*WORK ORDER*: Instruction for the entries below: return the part that opens with the line containing "Secretaría EGE (621, 2414)" and closes with the line containing "[Go to item 6] (93, 252)", exactly, and no pictures.

TASK INPUTS Start Marker

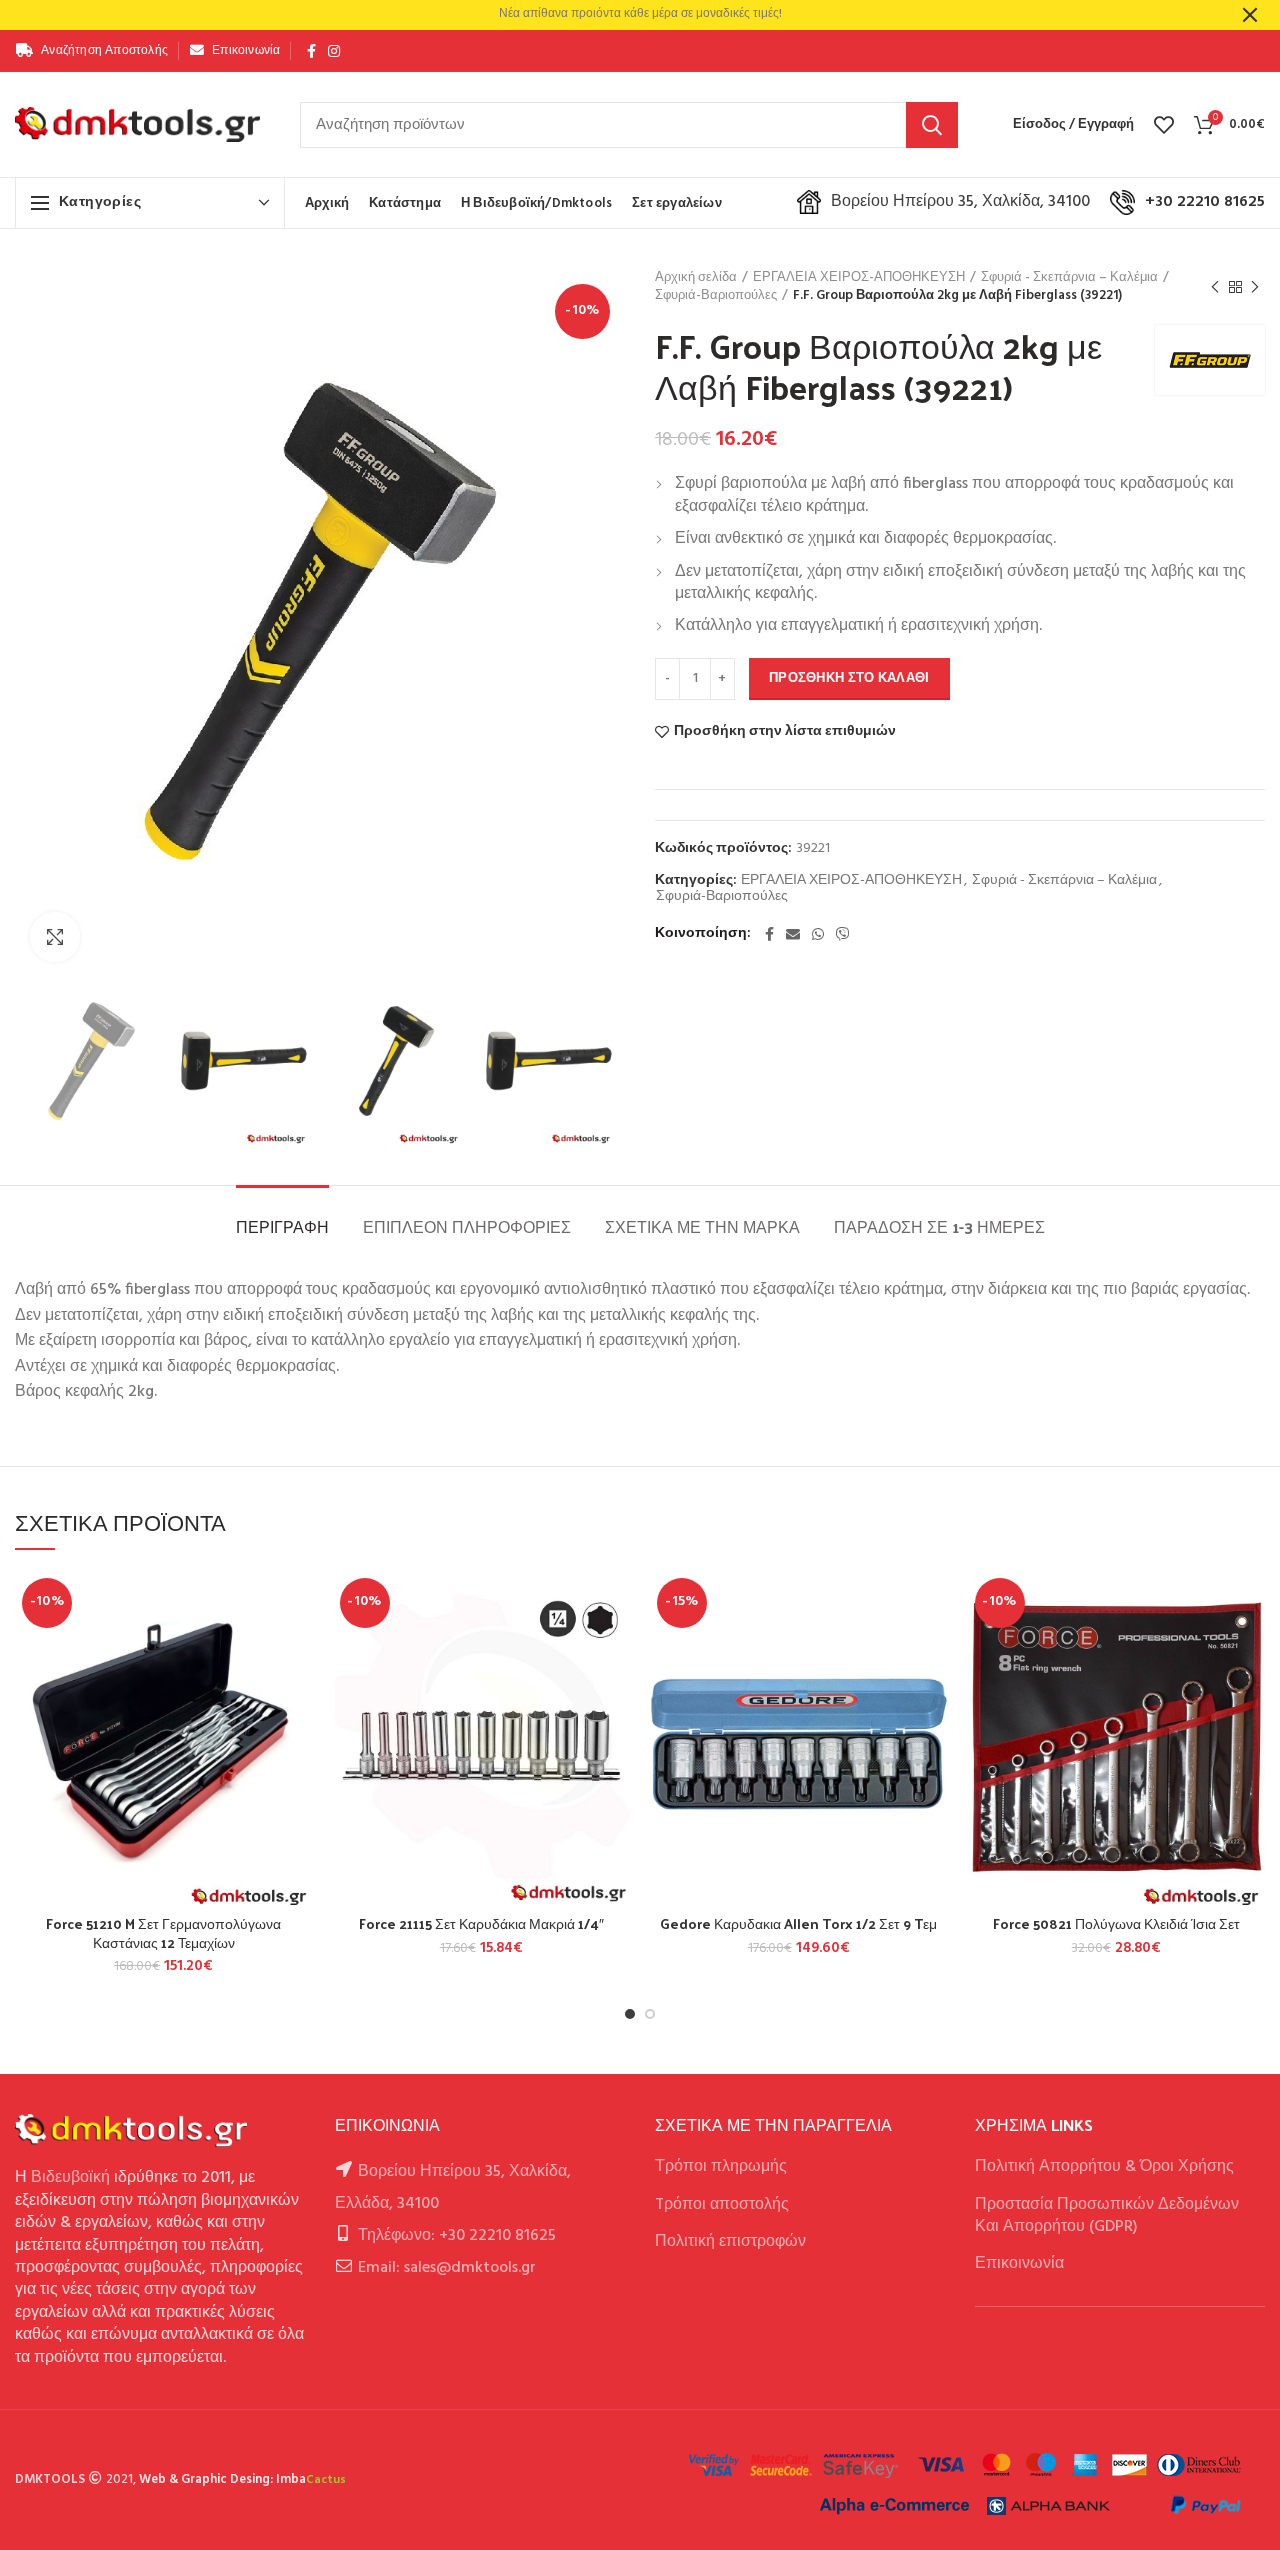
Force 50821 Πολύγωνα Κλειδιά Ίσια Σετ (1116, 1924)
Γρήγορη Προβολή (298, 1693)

TASK INPUTS End Marker
TASK INPUTS Start Marker

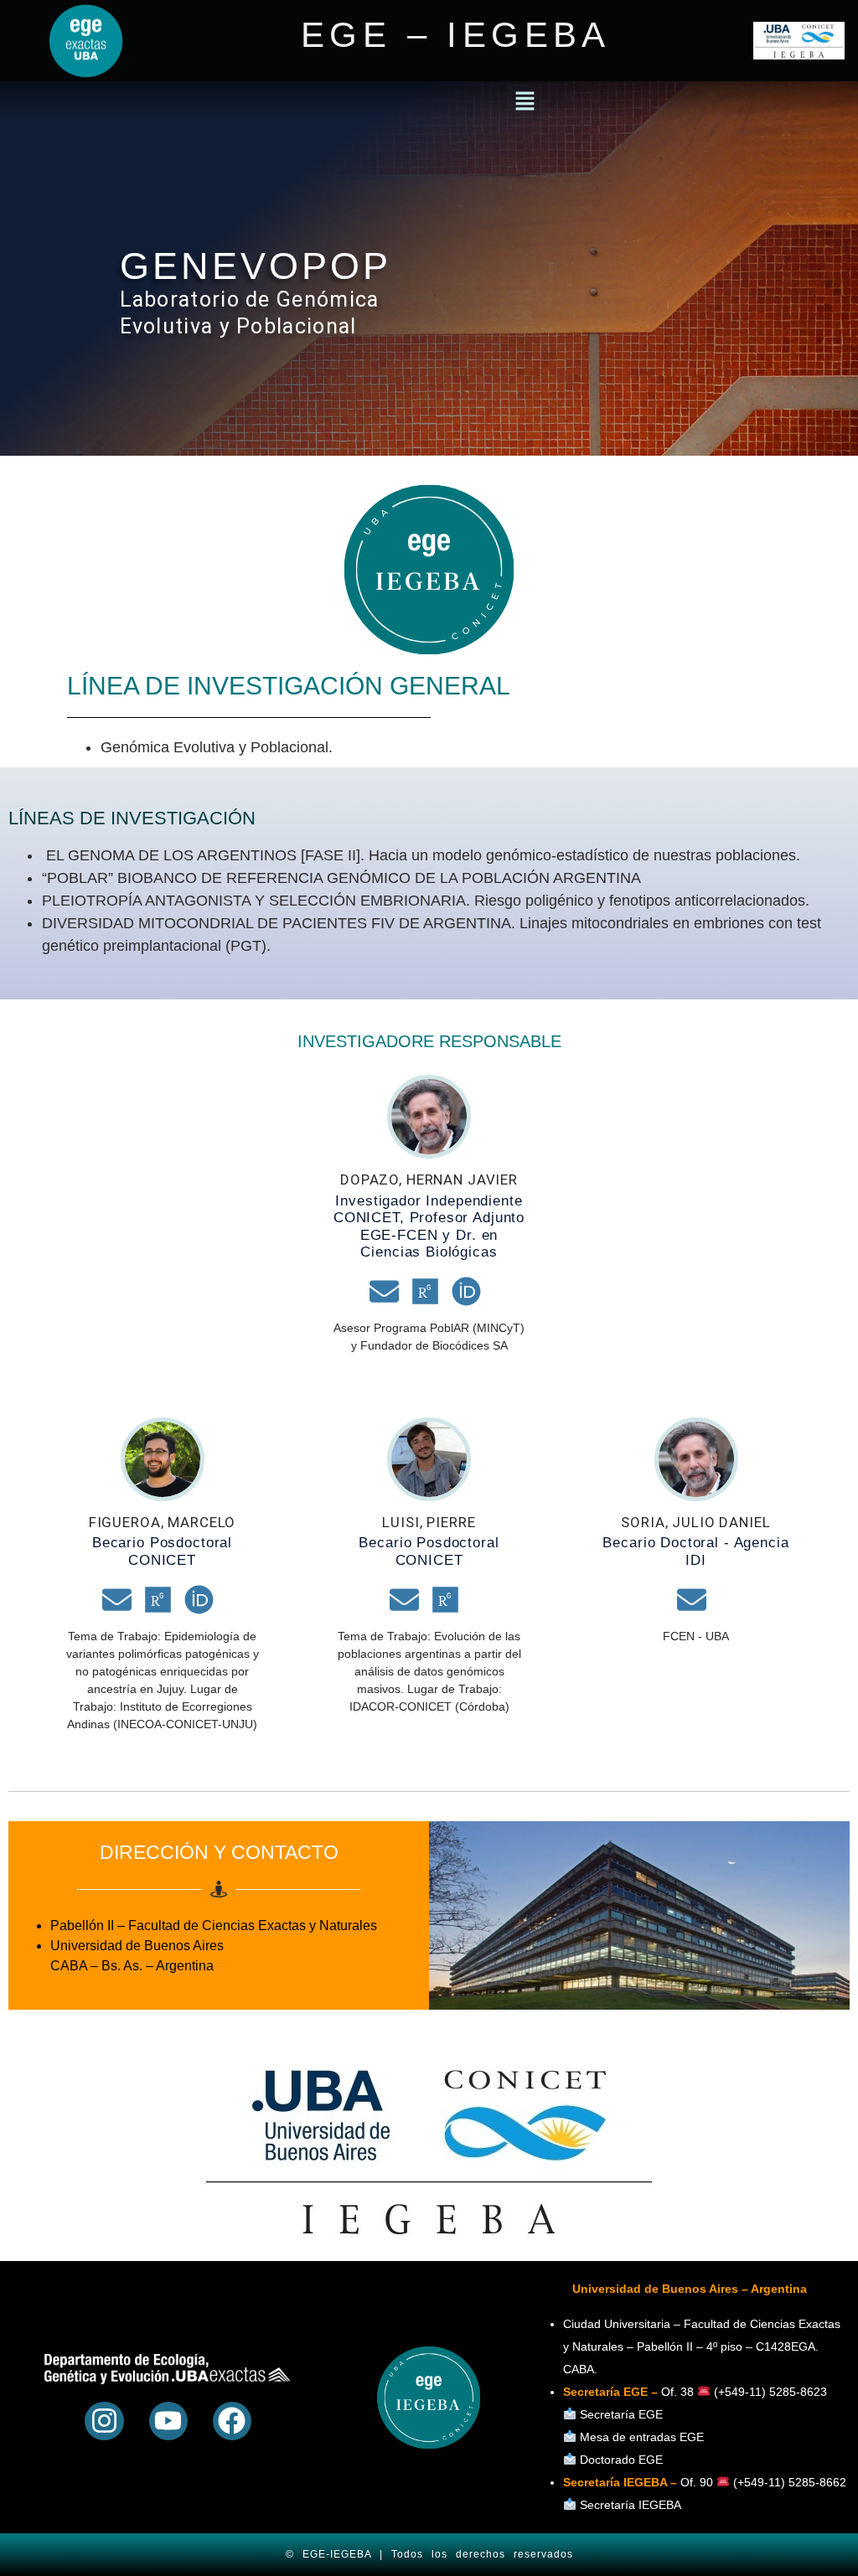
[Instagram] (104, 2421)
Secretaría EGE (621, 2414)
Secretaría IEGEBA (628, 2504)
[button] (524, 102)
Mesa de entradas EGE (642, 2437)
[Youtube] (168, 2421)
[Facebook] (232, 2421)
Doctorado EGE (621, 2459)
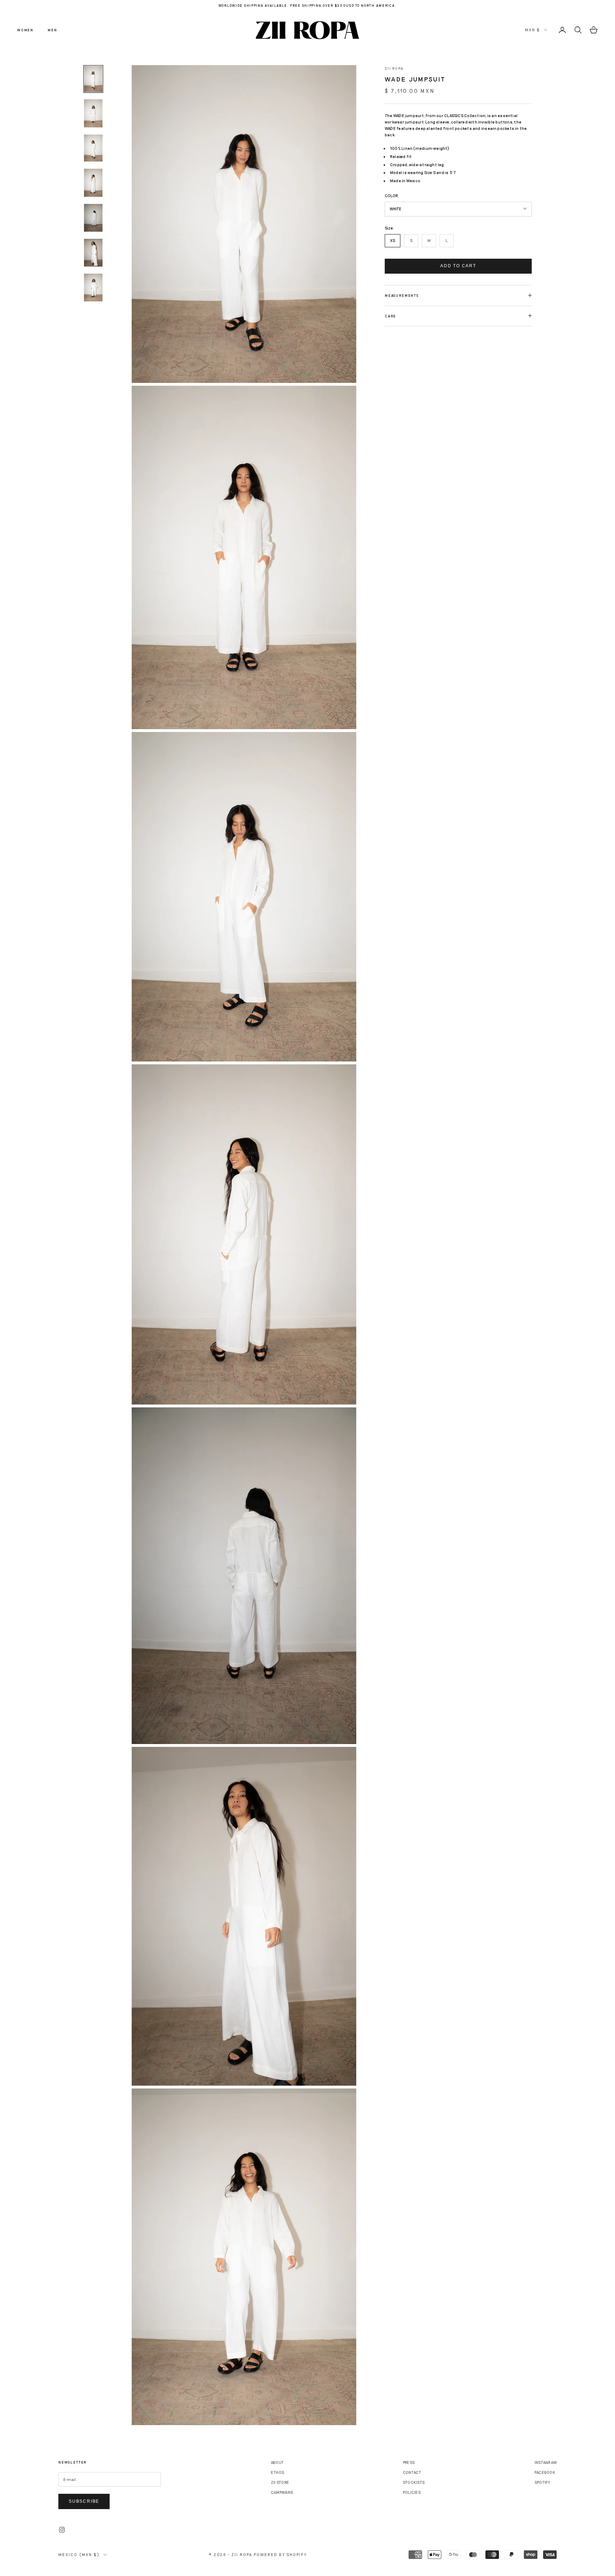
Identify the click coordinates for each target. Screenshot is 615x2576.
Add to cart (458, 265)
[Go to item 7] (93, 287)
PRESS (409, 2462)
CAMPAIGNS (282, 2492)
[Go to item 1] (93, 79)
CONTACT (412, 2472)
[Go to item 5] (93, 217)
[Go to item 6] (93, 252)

TASK INPUTS End Marker
TASK INPUTS Start Marker

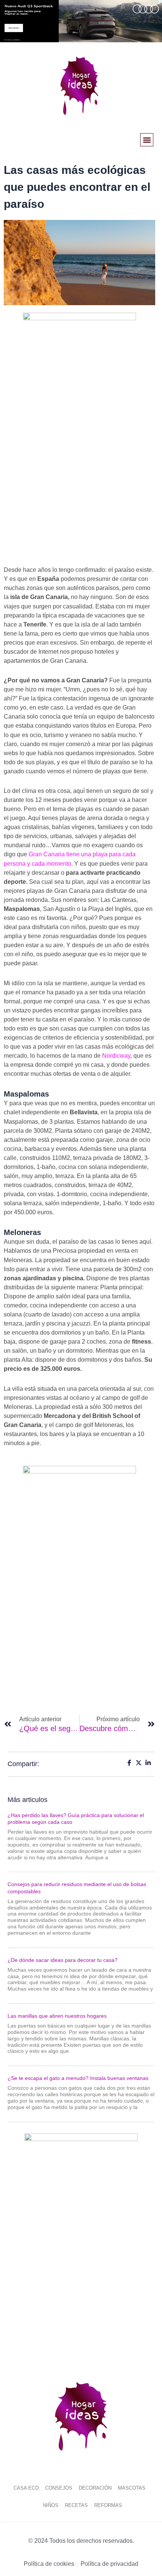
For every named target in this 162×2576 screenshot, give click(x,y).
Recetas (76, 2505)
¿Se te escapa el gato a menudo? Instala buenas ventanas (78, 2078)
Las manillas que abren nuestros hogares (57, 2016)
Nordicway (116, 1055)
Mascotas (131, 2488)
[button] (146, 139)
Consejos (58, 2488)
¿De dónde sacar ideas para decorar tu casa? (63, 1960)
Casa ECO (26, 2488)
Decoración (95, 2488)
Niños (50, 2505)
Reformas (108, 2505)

TASK INPUTS End Marker

*RESPONSE BELOW*:
Secretaría EGE (621, 2414)
Secretaría IEGEBA (628, 2504)
[button] (524, 102)
Mesa de entradas EGE (642, 2437)
[Youtube] (168, 2421)
[Facebook] (232, 2421)
Doctorado EGE (621, 2459)
Identify the click coordinates for each target. Screenshot is 615x2576.
Add to cart (458, 265)
[Go to item 7] (93, 287)
PRESS (409, 2462)
CAMPAIGNS (282, 2492)
[Go to item 1] (93, 79)
CONTACT (412, 2472)
[Go to item 5] (93, 217)
[Go to item 6] (93, 252)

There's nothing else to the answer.